### [TASK INPUTS]
▬▬▬

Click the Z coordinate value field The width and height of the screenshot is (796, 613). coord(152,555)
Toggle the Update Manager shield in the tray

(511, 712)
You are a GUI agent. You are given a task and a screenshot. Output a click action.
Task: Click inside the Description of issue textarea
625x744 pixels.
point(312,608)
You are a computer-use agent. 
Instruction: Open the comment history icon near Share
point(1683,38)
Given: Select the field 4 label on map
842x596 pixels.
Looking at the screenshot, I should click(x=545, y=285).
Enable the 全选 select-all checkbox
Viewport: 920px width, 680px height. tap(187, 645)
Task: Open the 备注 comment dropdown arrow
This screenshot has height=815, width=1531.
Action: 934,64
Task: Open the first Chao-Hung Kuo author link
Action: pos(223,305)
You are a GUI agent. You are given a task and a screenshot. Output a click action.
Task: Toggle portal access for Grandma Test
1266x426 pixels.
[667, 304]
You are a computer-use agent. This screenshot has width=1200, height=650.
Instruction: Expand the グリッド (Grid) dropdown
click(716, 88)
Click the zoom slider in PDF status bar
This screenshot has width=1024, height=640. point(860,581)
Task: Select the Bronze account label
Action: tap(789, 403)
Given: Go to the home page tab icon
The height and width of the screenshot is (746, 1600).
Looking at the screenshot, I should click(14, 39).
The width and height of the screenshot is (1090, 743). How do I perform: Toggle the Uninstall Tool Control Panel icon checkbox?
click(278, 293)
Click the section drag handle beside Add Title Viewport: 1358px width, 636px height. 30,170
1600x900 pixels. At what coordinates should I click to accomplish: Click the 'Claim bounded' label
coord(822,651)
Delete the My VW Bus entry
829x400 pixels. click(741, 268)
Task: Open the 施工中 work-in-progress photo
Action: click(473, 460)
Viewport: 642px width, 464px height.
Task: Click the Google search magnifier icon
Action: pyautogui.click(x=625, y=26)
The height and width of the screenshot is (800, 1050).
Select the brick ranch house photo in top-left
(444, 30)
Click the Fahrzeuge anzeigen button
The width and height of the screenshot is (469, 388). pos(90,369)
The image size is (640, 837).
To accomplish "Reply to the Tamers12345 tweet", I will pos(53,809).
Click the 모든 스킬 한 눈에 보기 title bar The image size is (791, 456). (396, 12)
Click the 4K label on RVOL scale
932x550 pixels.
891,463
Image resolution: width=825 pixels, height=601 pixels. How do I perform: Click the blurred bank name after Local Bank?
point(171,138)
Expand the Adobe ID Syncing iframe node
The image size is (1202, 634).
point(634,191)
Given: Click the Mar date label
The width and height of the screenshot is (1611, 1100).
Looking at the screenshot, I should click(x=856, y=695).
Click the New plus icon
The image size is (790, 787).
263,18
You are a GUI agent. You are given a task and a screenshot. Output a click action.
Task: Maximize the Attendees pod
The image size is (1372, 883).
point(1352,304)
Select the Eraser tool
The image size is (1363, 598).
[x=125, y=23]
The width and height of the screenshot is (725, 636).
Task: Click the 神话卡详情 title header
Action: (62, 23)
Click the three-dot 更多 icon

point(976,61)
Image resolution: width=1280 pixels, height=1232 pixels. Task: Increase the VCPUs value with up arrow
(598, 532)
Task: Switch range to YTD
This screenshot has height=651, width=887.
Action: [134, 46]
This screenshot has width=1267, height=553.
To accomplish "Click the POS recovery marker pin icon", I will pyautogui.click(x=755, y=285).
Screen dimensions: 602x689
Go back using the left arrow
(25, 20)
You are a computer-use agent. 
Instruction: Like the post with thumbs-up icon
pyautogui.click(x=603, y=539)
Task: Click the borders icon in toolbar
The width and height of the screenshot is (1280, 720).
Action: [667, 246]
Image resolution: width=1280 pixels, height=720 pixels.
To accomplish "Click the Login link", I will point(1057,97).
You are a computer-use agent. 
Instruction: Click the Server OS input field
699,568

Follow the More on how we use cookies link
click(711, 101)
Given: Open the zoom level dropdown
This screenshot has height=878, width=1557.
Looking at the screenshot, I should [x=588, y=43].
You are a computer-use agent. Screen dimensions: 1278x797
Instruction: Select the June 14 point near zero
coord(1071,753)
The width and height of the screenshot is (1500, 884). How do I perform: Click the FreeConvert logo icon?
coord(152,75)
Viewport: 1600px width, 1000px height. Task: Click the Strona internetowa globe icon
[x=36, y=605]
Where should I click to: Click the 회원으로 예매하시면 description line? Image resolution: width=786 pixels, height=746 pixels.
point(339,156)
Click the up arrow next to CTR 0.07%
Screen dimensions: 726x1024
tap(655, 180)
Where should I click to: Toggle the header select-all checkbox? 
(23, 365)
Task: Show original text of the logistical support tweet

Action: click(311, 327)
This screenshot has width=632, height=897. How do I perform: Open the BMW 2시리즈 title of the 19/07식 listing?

▬▬▬

### [WHAT THE EXERCISE ASKS]
Please repeat the records so that each one reads exactly as it does above.

### [RESPONSE AREA]
Click the Z coordinate value field The width and height of the screenshot is (796, 613). coord(152,555)
Toggle the Update Manager shield in the tray

(511, 712)
You are a GUI agent. You are given a task and a screenshot. Output a click action.
Task: Click inside the Description of issue textarea
625x744 pixels.
point(312,608)
You are a computer-use agent. 
Instruction: Open the comment history icon near Share
point(1683,38)
Given: Select the field 4 label on map
842x596 pixels.
Looking at the screenshot, I should click(x=545, y=285).
Enable the 全选 select-all checkbox
Viewport: 920px width, 680px height. tap(187, 645)
Task: Open the 备注 comment dropdown arrow
This screenshot has height=815, width=1531.
Action: 934,64
Task: Open the first Chao-Hung Kuo author link
Action: pos(223,305)
You are a GUI agent. You are given a task and a screenshot. Output a click action.
Task: Toggle portal access for Grandma Test
1266x426 pixels.
[667, 304]
You are a computer-use agent. This screenshot has width=1200, height=650.
Instruction: Expand the グリッド (Grid) dropdown
click(716, 88)
Click the zoom slider in PDF status bar
This screenshot has width=1024, height=640. point(860,581)
Task: Select the Bronze account label
Action: tap(789, 403)
Given: Go to the home page tab icon
The height and width of the screenshot is (746, 1600).
Looking at the screenshot, I should click(14, 39).
The width and height of the screenshot is (1090, 743). How do I perform: Toggle the Uninstall Tool Control Panel icon checkbox?
click(278, 293)
Click the section drag handle beside Add Title Viewport: 1358px width, 636px height. 30,170
1600x900 pixels. At what coordinates should I click to accomplish: Click the 'Claim bounded' label
coord(822,651)
Delete the My VW Bus entry
829x400 pixels. click(741, 268)
Task: Open the 施工中 work-in-progress photo
Action: click(473, 460)
Viewport: 642px width, 464px height.
Task: Click the Google search magnifier icon
Action: pyautogui.click(x=625, y=26)
The height and width of the screenshot is (800, 1050).
Select the brick ranch house photo in top-left
(444, 30)
Click the Fahrzeuge anzeigen button
The width and height of the screenshot is (469, 388). pos(90,369)
The image size is (640, 837).
To accomplish "Reply to the Tamers12345 tweet", I will pos(53,809).
Click the 모든 스킬 한 눈에 보기 title bar The image size is (791, 456). (396, 12)
Click the 4K label on RVOL scale
932x550 pixels.
891,463
Image resolution: width=825 pixels, height=601 pixels. How do I perform: Click the blurred bank name after Local Bank?
point(171,138)
Expand the Adobe ID Syncing iframe node
The image size is (1202, 634).
point(634,191)
Given: Click the Mar date label
The width and height of the screenshot is (1611, 1100).
Looking at the screenshot, I should click(x=856, y=695).
Click the New plus icon
The image size is (790, 787).
263,18
You are a GUI agent. You are given a task and a screenshot. Output a click action.
Task: Maximize the Attendees pod
The image size is (1372, 883).
point(1352,304)
Select the Eraser tool
The image size is (1363, 598).
[x=125, y=23]
The width and height of the screenshot is (725, 636).
Task: Click the 神话卡详情 title header
Action: (62, 23)
Click the three-dot 更多 icon

point(976,61)
Image resolution: width=1280 pixels, height=1232 pixels. Task: Increase the VCPUs value with up arrow
(598, 532)
Task: Switch range to YTD
This screenshot has height=651, width=887.
Action: [134, 46]
This screenshot has width=1267, height=553.
To accomplish "Click the POS recovery marker pin icon", I will pyautogui.click(x=755, y=285).
Screen dimensions: 602x689
Go back using the left arrow
(25, 20)
You are a computer-use agent. 
Instruction: Like the post with thumbs-up icon
pyautogui.click(x=603, y=539)
Task: Click the borders icon in toolbar
The width and height of the screenshot is (1280, 720).
Action: [667, 246]
Image resolution: width=1280 pixels, height=720 pixels.
To accomplish "Click the Login link", I will point(1057,97).
You are a computer-use agent. 
Instruction: Click the Server OS input field
699,568

Follow the More on how we use cookies link
click(711, 101)
Given: Open the zoom level dropdown
This screenshot has height=878, width=1557.
Looking at the screenshot, I should [x=588, y=43].
You are a computer-use agent. Screen dimensions: 1278x797
Instruction: Select the June 14 point near zero
coord(1071,753)
The width and height of the screenshot is (1500, 884). How do I perform: Click the FreeConvert logo icon?
coord(152,75)
Viewport: 1600px width, 1000px height. Task: Click the Strona internetowa globe icon
[x=36, y=605]
Where should I click to: Click the 회원으로 예매하시면 description line? Image resolution: width=786 pixels, height=746 pixels.
point(339,156)
Click the up arrow next to CTR 0.07%
Screen dimensions: 726x1024
tap(655, 180)
Where should I click to: Toggle the header select-all checkbox? 
(23, 365)
Task: Show original text of the logistical support tweet

Action: click(311, 327)
This screenshot has width=632, height=897. How do I perform: Open the BMW 2시리즈 title of the 19/07식 listing?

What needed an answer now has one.